Practical Compliance Checklist for Brokers
If you submit deals for California businesses, work through this checklist now rather than after a complaint arrives.
- Audit your disclosure system. Confirm that your CRM or disclosure platform calculates APR using DFPI methodology, not federal TILA methodology. The two produce different numbers.
- Update all pricing email templates. Add a standardized APR line to every follow-up email that references deal economics. Something like: "The estimated APR for this offer, calculated pursuant to California DFPI methodology, is [X]%." Make this a required field, not an optional line.
- Brief your sales team on the re-disclosure trigger. Every person on a call with a California merchant who mentions a dollar amount, factor rate, or payment frequency needs to state the APR in the same conversation.

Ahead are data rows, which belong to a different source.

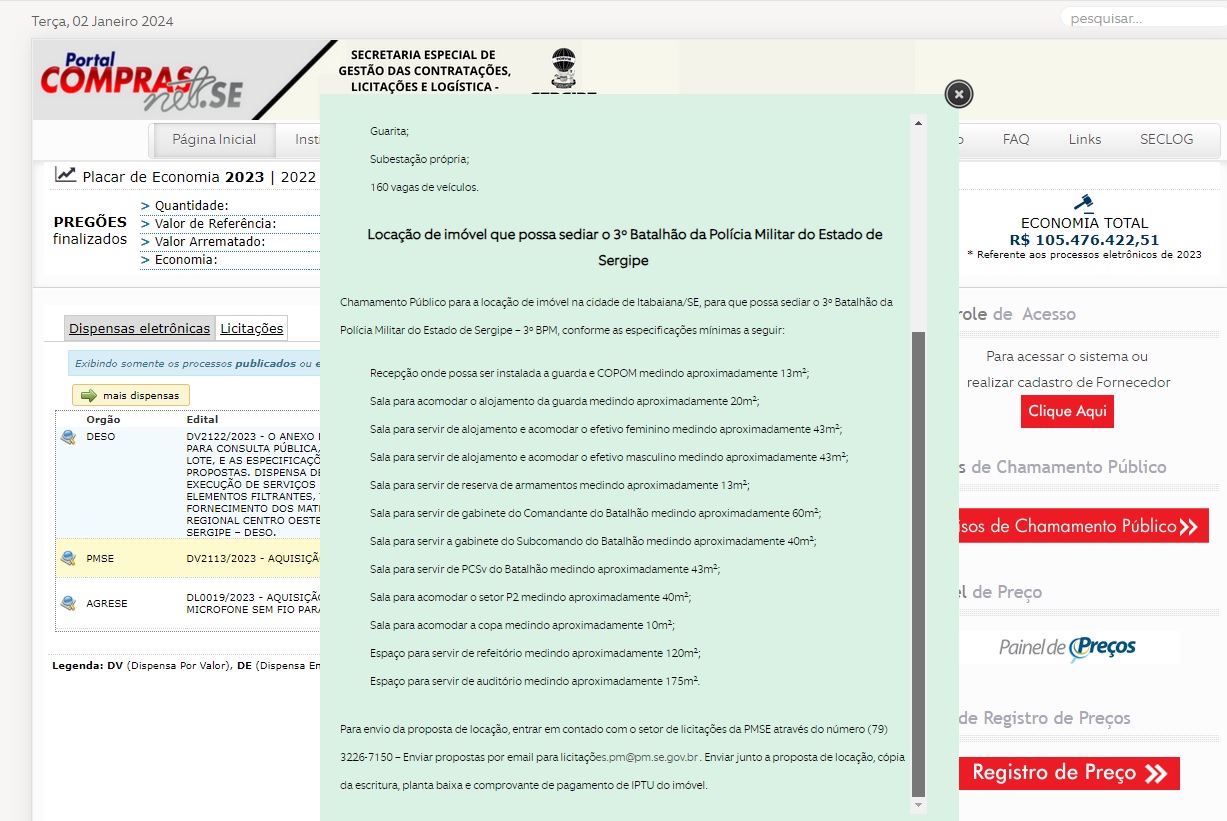Select the Dispensas eletrônicas tab
The image size is (1227, 821).
coord(139,328)
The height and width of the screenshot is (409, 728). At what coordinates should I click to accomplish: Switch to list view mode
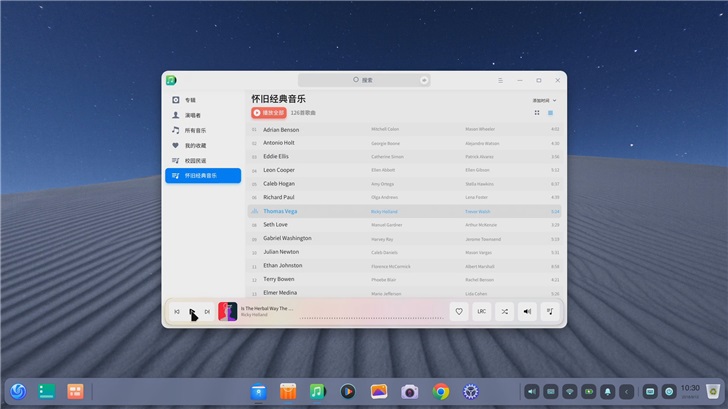[551, 113]
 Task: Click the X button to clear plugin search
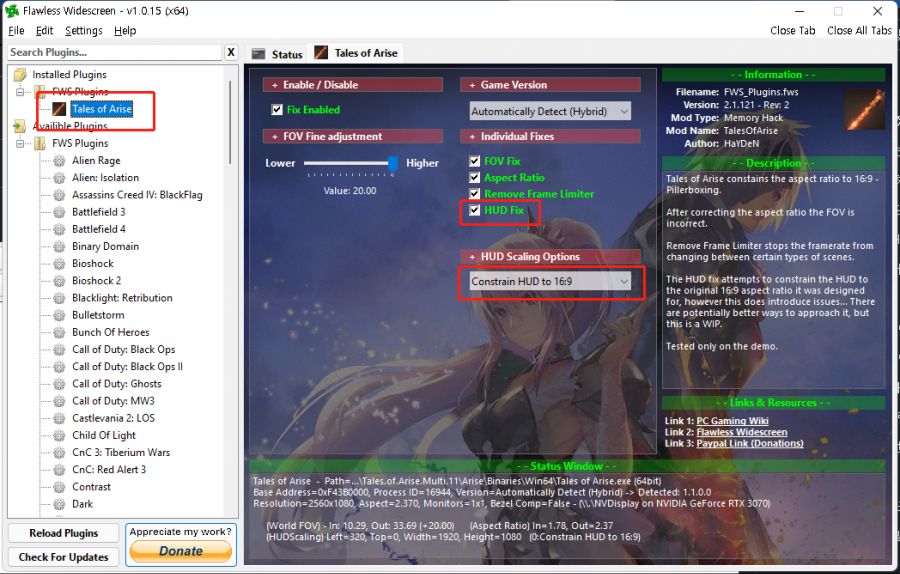231,52
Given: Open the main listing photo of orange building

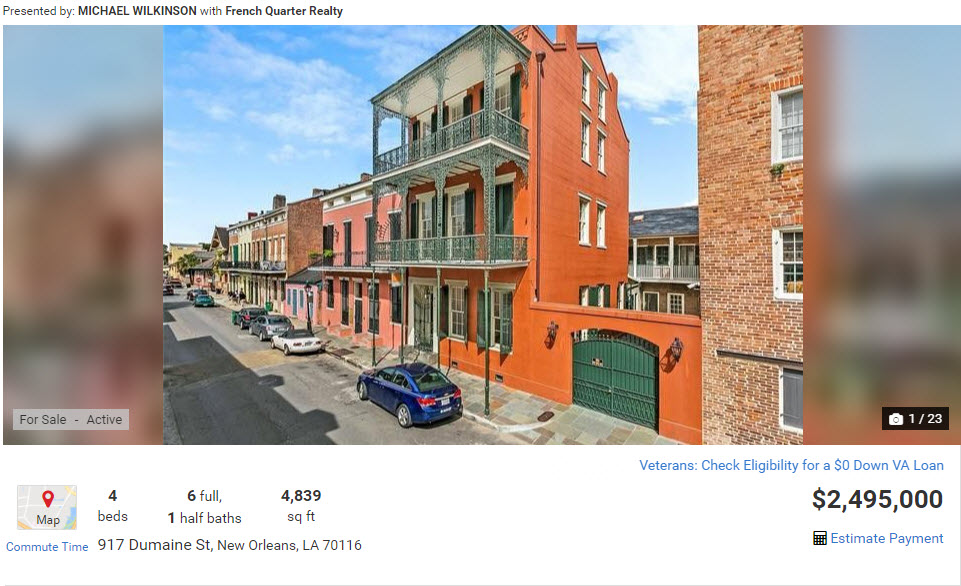Looking at the screenshot, I should click(x=483, y=235).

- Never use "interest rate" or "interest" for MCA products. Train your team to use "cost of financing," "factor rate," and "APR" — not "interest." Mixing loan terminology into MCA sales conversations is now an explicit compliance risk in California.
- Document disclosure delivery with timestamps. Email delivery logs, DocuSign records, or CRM activity logs showing when each disclosure was sent satisfy the documentation requirement. Keep these in your deal files.
- Confirm your funder partners are aligned. Call or email your top funders and ask how they are handling SB 362 re-disclosure. If a funder is not yet compliant, that is a risk to your book because joint enforcement exposure is real.
- Update terms if the deal changes. If approval comes back at a different amount than the initial offer, issue a fresh disclosure before the merchant signs. Do not assume the original form covers the revised terms.
What Other States Are Watching
California's trajectory matters beyond its own borders. New York, Florida, Utah, and Virginia have enacted their own commercial financing disclosure laws with varying requirements. New York's law, which includes APR-style disclosures, has been in effect since 2023. Utah enacted disclosure requirements in 2023 as well.
The pattern is consistent: California tests the strictest version first, other states adopt modified versions, and federal regulators watch to see whether national standardization makes sense. The CFPB in early 2026 moved to remove MCAs from the Section 1071 small business data collection mandate — a sign that federal regulators recognize MCA's unique structure — but state-level disclosure requirements continue to expand.
Brokers who build California-compliant processes today are likely building the process they will need industry-wide within the next two to three years. Getting there early reduces cost and risk compared to retrofitting compliance after more states enact similar laws.
Practical Takeaway
SB 362 changed the cadence of every California MCA deal. The one-time disclosure at the offer stage was always achievable with the right paperwork. The new requirement — re-stating the APR every time pricing comes up — means compliance is now a communication habit, not a document you generate and file away.
The brokers who handle this well will not just avoid penalties. They will build merchant trust faster, because a client who understands their true cost of capital before they sign is far less likely to become a problem account after funding. Transparent pricing conversations, backed by a compliant disclosure workflow, are one of the cleanest competitive differentiators available in the MCA market right now — and California is forcing the issue whether the industry is ready or not.